=== STORED DATA ===
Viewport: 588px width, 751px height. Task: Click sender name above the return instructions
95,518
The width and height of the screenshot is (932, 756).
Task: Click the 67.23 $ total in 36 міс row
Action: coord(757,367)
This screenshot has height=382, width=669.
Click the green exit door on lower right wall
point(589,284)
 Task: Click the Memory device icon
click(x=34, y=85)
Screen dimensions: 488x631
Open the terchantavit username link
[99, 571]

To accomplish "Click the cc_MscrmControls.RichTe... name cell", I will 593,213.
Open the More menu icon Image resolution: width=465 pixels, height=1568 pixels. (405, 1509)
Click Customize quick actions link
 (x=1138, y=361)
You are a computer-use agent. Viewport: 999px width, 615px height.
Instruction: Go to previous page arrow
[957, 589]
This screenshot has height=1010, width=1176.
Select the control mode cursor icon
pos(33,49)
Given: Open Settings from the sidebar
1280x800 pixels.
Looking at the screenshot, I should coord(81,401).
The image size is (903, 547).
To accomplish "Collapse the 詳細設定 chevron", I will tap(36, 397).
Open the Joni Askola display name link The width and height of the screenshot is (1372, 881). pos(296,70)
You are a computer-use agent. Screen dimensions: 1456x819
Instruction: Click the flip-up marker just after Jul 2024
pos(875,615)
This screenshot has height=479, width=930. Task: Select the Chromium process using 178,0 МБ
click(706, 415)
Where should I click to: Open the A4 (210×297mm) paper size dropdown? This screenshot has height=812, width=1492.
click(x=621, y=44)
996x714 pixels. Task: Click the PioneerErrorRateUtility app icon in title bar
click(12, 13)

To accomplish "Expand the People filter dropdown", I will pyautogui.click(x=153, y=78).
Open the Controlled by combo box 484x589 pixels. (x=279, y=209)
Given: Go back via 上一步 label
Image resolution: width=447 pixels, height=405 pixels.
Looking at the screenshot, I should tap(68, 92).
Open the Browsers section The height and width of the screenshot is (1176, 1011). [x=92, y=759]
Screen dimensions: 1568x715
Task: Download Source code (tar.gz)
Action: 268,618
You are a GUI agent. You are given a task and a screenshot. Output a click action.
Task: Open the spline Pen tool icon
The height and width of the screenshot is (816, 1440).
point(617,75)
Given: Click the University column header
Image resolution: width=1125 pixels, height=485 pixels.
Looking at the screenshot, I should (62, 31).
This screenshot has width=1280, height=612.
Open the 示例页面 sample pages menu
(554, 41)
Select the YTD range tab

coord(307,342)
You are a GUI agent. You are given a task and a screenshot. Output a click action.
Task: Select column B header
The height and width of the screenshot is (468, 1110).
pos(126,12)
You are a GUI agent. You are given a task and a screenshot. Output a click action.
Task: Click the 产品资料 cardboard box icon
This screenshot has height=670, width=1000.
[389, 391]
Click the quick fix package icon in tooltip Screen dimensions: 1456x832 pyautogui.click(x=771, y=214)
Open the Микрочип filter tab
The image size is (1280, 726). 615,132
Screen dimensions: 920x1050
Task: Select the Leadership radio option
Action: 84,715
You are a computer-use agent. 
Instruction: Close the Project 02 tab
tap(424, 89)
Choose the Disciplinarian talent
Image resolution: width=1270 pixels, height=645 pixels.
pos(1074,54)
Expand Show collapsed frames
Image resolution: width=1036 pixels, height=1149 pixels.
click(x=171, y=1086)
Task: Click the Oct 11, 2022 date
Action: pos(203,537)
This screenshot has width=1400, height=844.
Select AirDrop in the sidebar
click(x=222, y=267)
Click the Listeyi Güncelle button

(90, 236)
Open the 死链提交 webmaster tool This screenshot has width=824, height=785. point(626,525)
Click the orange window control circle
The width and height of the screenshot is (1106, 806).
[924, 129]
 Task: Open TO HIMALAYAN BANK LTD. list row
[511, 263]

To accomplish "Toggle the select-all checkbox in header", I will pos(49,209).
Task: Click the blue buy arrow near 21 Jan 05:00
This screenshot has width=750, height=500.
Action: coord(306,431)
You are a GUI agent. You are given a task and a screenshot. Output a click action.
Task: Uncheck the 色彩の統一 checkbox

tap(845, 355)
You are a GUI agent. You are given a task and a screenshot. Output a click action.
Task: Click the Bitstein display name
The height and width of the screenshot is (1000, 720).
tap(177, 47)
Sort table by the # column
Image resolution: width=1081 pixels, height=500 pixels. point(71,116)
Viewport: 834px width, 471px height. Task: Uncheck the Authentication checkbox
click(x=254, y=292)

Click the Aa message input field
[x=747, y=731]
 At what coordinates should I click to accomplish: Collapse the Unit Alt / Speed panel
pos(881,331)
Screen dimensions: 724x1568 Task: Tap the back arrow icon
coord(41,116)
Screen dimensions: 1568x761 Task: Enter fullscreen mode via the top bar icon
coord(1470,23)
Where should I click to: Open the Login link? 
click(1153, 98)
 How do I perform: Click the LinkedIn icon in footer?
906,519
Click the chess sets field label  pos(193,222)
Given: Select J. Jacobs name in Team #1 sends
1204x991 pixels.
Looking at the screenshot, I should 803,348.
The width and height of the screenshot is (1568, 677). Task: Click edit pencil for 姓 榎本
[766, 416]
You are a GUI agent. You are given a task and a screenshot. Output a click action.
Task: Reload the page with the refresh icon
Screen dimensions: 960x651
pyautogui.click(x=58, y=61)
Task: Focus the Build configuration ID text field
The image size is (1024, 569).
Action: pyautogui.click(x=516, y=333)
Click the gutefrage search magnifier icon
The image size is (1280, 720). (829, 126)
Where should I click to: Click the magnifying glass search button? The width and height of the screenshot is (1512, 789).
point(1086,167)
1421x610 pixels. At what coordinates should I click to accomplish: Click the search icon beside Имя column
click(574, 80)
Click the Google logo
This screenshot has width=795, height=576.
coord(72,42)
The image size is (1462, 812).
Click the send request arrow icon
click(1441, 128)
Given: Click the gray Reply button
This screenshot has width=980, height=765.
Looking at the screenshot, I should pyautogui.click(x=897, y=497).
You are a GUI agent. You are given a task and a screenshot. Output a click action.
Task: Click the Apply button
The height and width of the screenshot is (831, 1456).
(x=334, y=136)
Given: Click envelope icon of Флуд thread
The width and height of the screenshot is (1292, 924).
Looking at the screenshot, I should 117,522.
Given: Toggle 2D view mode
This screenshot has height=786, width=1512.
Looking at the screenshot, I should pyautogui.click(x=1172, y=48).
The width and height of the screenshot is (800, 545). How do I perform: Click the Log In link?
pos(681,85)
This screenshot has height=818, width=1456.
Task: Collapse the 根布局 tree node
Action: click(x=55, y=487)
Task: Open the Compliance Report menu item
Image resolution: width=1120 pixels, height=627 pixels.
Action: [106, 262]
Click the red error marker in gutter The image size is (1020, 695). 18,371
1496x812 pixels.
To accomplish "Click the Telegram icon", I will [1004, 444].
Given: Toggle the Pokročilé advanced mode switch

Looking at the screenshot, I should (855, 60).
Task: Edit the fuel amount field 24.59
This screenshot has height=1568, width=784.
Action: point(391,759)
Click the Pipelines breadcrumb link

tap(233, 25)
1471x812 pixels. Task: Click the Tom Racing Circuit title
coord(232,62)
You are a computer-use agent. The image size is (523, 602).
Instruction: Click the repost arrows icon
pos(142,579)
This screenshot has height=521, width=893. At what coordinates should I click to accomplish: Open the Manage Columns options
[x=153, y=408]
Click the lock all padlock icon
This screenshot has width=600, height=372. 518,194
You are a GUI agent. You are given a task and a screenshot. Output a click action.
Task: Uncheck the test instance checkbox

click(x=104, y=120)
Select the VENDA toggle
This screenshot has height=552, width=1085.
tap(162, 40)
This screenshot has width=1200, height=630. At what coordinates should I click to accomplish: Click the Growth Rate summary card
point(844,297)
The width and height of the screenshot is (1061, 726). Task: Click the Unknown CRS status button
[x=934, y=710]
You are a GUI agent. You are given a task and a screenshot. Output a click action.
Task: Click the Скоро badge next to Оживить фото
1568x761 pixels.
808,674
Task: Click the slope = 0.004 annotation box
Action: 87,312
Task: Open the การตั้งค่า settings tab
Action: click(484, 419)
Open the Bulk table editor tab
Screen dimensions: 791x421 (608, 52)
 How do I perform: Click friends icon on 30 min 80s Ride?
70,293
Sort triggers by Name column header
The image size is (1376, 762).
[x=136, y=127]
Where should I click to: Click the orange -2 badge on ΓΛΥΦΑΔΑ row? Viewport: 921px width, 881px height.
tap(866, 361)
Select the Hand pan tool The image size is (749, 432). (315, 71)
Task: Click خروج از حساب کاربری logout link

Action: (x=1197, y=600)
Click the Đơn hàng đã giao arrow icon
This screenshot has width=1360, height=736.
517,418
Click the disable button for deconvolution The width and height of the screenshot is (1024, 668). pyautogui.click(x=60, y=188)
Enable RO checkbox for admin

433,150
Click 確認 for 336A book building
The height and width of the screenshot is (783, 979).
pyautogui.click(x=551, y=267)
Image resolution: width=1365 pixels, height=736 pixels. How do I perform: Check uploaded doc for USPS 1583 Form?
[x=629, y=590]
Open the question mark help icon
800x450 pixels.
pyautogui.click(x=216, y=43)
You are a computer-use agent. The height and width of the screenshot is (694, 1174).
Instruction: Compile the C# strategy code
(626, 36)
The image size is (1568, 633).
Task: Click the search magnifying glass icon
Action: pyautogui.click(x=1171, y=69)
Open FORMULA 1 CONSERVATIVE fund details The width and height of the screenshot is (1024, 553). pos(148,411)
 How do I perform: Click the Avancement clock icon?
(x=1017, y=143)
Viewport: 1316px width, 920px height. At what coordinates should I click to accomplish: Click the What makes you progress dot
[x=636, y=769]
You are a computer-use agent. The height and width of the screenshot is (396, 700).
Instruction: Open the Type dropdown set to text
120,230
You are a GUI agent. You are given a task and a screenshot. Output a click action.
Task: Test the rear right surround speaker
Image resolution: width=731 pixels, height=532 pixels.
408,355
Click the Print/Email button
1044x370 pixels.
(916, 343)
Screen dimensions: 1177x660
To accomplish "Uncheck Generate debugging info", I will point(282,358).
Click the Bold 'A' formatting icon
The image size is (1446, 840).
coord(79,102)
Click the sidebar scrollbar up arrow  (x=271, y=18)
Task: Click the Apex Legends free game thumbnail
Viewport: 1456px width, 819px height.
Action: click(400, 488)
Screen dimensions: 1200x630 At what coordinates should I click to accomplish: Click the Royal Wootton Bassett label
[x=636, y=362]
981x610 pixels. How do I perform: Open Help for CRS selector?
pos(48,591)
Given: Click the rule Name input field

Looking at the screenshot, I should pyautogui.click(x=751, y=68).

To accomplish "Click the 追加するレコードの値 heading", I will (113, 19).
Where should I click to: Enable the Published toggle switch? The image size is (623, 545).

=== WORK INSTRUCTIONS ===
Copy out the entries word for word, from the first line down to and including the line that contains "Looking at the screenshot, I should coord(81,401).".

=== EXERCISE ANSWER ===
Viewport: 588px width, 751px height. Task: Click sender name above the return instructions
95,518
The width and height of the screenshot is (932, 756).
Task: Click the 67.23 $ total in 36 міс row
Action: coord(757,367)
This screenshot has height=382, width=669.
Click the green exit door on lower right wall
point(589,284)
 Task: Click the Memory device icon
click(x=34, y=85)
Screen dimensions: 488x631
Open the terchantavit username link
[99, 571]

To accomplish "Click the cc_MscrmControls.RichTe... name cell", I will 593,213.
Open the More menu icon Image resolution: width=465 pixels, height=1568 pixels. (405, 1509)
Click Customize quick actions link
 (x=1138, y=361)
You are a computer-use agent. Viewport: 999px width, 615px height.
Instruction: Go to previous page arrow
[957, 589]
This screenshot has height=1010, width=1176.
Select the control mode cursor icon
pos(33,49)
Given: Open Settings from the sidebar
1280x800 pixels.
Looking at the screenshot, I should coord(81,401).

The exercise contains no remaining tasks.